Ab 2012 wird es die Lohnsteuerkarte in Papierform nicht mehr geben. Alle Lohnsteuerabzugsmerkmale werden dann vom Finanzamt in einer elektronischen Datenbank gespeichert und der Arbeitgeber kann diese von dort abrufen. Für Eintragungen und Änderungen bzgl. Steuerklasse, Kinder oder Religionszugehörigkeit ist ab diesem Zeitpunkt dann nicht mehr die Gemeinde sondern das Finanzamt zuständig. Da Lohnsteuerkarten zum letzten Mal 2010 versandt wurden, das elektronische Abrufverfahren aber erst am 1. Januar 2012 gestartet wird, sind für die Zwischenzeit einige Besonderheiten zu beachten.

Die Wichtigste: Die Lohnsteuerkate 2010 bleibt einschließlich aller eingetragenen Abzugsmerkmale und Freibeträge auch für 2011 gültig.

Nimmt ein Arbeitnehmer erst 2011 eine lohnsteuerpflichtige Beschäftigung auf, erhält er vom Finanzamt stattdessen eine arbeitgeberbezogene Bescheinigung für den Lohnsteuerabzug.

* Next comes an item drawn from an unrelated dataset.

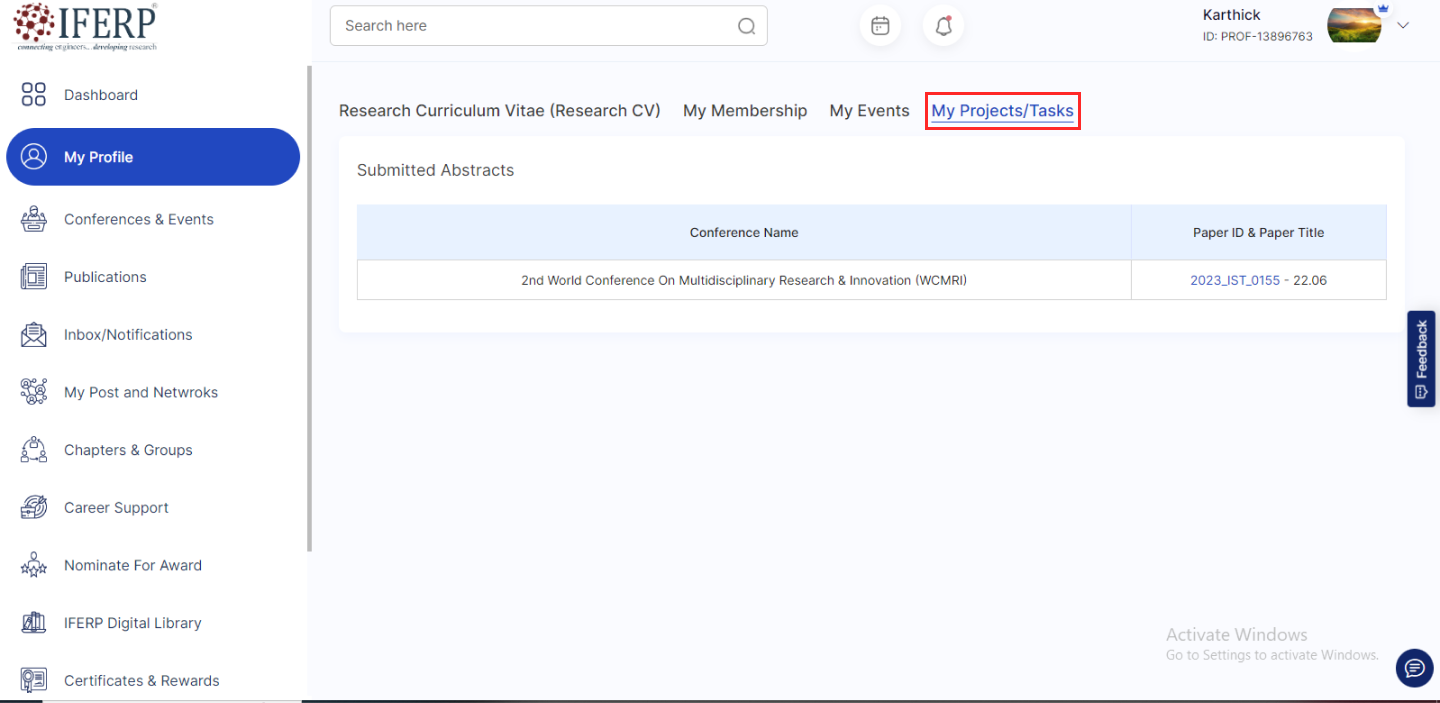This screenshot has height=703, width=1440.
Task: Expand the user account dropdown chevron
Action: coord(1403,26)
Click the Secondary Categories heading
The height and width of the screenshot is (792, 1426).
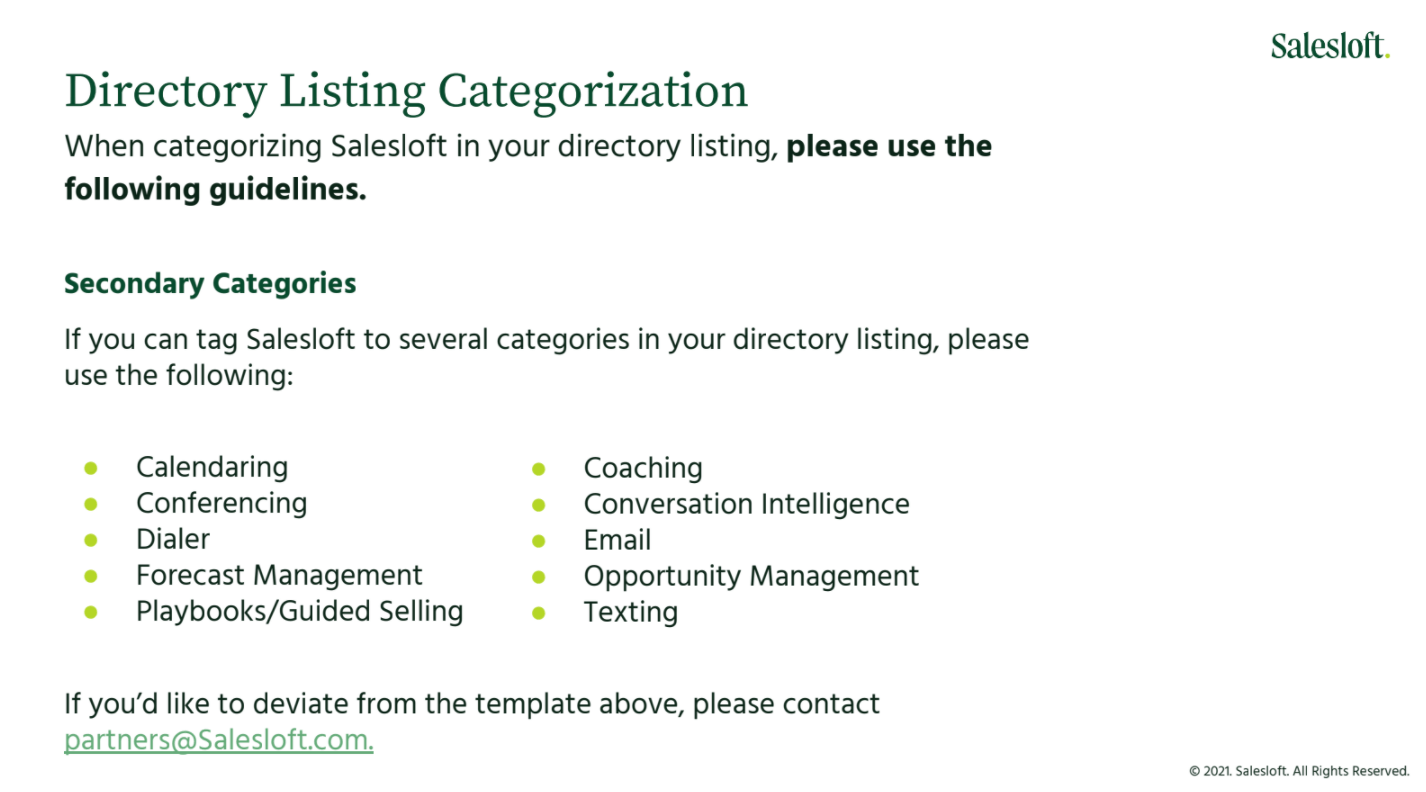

Findet ein Arbeitsplatzwechsel in der Übergangszeit statt, erhält der Arbeitnehmer die Lohnsteuerkarte 2010 von seinem bisherigen Arbeitgeber zur Übergabe an seinen neuen Arbeitgeber. Sind Änderungen auf der Karte vorzunehmen, nimmt diese das Finanzamt vor.

Erst nach der 2012 geplanten Einführung des elektronischen Verfahrens müssen alle antragsgebundenen Einträge und Freibeträge erneut beim zuständigen Finanzamt beantragt werden.